▶ Aim a: Return the lines of the entries starting with the line with "Open the 変換 ribbon tab" and going on through the line with "click(x=22, y=50)", without changing anything.

[GLUTEN-4213][CORE] Refactoring insertion process of pre/post projection#4245
[GLUTEN-4213][CORE] Refactoring insertion process of pre/post projection#4245liujiayi771 wants to merge 12 commits intoapache:mainfrom
Conversation
|
Run Gluten Clickhouse CI |
90c92e6 to
3ee879f
Compare
|
Run Gluten Clickhouse CI |
|
@zhztheplayer @rui-mo Could you help review? I have already validated this modification on TPCDS. Using this framework to insert pre/post projection can eliminate a significant amount of redundant code in the transformer. The previous approach required many if-else branches based on whether to insert projection and whether it was for validation. It also eliminated the need to construct projection based on an index. |
|
@waitinfuture Could you help review? |
3ee879f to
f89ffc0
Compare
|
Run Gluten Clickhouse CI |
|
Design doc #4213 (comment) |
f89ffc0 to
f23ee20
Compare
|
Run Gluten Clickhouse CI |
rui-mo
left a comment
There was a problem hiding this comment.
Thanks for the nice refactor. In the meantime, could you also check if metrics work well? Some relevant code to handle the metrics of pre/post projection could be removed.
| expr => | ||
| expr.filter match { | ||
| case None | Some(_: Attribute) | Some(_: Literal) => | ||
| case None | Some(_: Attribute) => |
There was a problem hiding this comment.
Why literal is removed here?
There was a problem hiding this comment.
There are two reasons for this:
- If the filter condition is a Literal, it can only be of boolean type. Such filters are typically removed during the optimization process in Spark. You can refer to the "EliminateAggregateFilter" Rule in Spark for more information.

▶ Data:
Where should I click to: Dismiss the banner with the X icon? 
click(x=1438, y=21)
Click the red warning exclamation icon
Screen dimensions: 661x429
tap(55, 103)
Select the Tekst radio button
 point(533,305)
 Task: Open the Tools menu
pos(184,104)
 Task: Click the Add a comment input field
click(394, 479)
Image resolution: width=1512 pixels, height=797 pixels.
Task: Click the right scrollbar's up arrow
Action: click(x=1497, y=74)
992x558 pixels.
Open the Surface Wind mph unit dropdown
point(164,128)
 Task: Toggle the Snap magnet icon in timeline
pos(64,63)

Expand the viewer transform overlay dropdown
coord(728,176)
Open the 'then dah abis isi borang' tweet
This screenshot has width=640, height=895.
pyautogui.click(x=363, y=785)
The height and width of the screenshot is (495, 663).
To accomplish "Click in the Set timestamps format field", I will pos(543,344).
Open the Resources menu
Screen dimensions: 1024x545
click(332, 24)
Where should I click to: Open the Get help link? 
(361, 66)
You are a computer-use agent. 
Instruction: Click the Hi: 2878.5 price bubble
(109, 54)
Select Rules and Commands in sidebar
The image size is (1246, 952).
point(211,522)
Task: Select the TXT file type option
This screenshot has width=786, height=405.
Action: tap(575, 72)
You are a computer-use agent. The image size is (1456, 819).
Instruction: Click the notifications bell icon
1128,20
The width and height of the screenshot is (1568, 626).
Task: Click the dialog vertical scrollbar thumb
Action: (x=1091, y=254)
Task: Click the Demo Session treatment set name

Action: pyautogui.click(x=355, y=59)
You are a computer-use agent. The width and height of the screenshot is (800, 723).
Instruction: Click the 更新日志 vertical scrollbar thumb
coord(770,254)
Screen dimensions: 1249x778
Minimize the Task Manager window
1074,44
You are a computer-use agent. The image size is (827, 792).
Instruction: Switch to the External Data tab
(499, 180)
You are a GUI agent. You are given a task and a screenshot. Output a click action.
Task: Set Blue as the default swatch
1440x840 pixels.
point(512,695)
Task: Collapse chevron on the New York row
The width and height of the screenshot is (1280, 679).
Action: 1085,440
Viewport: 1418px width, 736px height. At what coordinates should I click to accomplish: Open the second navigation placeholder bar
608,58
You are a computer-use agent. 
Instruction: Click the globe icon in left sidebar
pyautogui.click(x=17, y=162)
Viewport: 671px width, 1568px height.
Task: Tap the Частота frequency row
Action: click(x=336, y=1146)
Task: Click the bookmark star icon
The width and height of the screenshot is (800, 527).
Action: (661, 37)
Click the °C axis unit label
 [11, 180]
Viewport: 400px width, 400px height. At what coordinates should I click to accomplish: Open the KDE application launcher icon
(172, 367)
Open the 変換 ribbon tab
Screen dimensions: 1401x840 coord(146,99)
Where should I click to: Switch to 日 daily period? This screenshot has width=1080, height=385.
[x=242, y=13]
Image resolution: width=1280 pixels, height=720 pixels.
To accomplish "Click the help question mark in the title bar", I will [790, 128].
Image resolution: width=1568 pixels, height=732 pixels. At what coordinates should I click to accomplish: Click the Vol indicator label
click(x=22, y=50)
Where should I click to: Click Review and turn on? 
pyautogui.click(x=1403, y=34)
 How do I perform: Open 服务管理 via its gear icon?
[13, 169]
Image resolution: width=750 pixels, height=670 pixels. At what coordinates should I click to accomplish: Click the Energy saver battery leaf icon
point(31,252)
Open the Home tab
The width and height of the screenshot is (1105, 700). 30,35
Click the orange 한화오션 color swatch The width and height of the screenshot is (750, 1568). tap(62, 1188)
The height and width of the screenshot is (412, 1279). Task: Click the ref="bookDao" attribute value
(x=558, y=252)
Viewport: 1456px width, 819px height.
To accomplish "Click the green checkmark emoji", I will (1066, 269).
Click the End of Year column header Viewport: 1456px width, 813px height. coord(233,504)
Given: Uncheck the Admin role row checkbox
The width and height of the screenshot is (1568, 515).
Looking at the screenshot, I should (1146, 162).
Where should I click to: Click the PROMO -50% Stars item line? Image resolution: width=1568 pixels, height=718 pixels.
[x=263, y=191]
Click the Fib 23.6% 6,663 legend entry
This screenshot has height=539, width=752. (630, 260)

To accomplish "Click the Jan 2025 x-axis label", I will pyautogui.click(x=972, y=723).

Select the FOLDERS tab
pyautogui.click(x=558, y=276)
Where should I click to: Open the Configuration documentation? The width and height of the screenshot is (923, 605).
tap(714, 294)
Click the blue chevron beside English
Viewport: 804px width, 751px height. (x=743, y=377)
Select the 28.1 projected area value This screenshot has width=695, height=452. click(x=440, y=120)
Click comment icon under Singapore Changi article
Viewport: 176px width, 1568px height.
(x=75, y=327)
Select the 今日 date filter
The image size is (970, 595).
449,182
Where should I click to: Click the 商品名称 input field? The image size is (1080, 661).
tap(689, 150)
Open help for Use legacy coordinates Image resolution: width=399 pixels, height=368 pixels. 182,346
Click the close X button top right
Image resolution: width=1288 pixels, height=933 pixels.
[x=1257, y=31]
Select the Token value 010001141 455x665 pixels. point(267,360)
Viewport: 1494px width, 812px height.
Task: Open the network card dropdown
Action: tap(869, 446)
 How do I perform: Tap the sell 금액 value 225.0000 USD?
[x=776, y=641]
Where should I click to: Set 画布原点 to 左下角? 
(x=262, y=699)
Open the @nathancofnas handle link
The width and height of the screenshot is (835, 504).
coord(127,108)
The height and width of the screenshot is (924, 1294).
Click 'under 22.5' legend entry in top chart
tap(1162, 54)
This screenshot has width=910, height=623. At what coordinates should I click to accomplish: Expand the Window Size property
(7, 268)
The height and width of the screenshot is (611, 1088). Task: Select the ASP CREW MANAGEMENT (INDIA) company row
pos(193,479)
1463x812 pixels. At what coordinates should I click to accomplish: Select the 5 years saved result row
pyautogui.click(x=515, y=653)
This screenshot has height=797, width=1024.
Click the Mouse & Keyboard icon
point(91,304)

▶ Aim b: From the pull request discussion, give the passage starting with "Thanks for the" and going on through "could be removed." again, replacing "refactor" with "cleanup".

▶ Problem solution a:
Open the 変換 ribbon tab
Screen dimensions: 1401x840 coord(146,99)
Where should I click to: Switch to 日 daily period? This screenshot has width=1080, height=385.
[x=242, y=13]
Image resolution: width=1280 pixels, height=720 pixels.
To accomplish "Click the help question mark in the title bar", I will [790, 128].
Image resolution: width=1568 pixels, height=732 pixels. At what coordinates should I click to accomplish: Click the Vol indicator label
click(x=22, y=50)

▶ Problem solution b:
Thanks for the nice cleanup. In the meantime, could you also check if metrics work well? Some relevant code to handle the metrics of pre/post projection could be removed.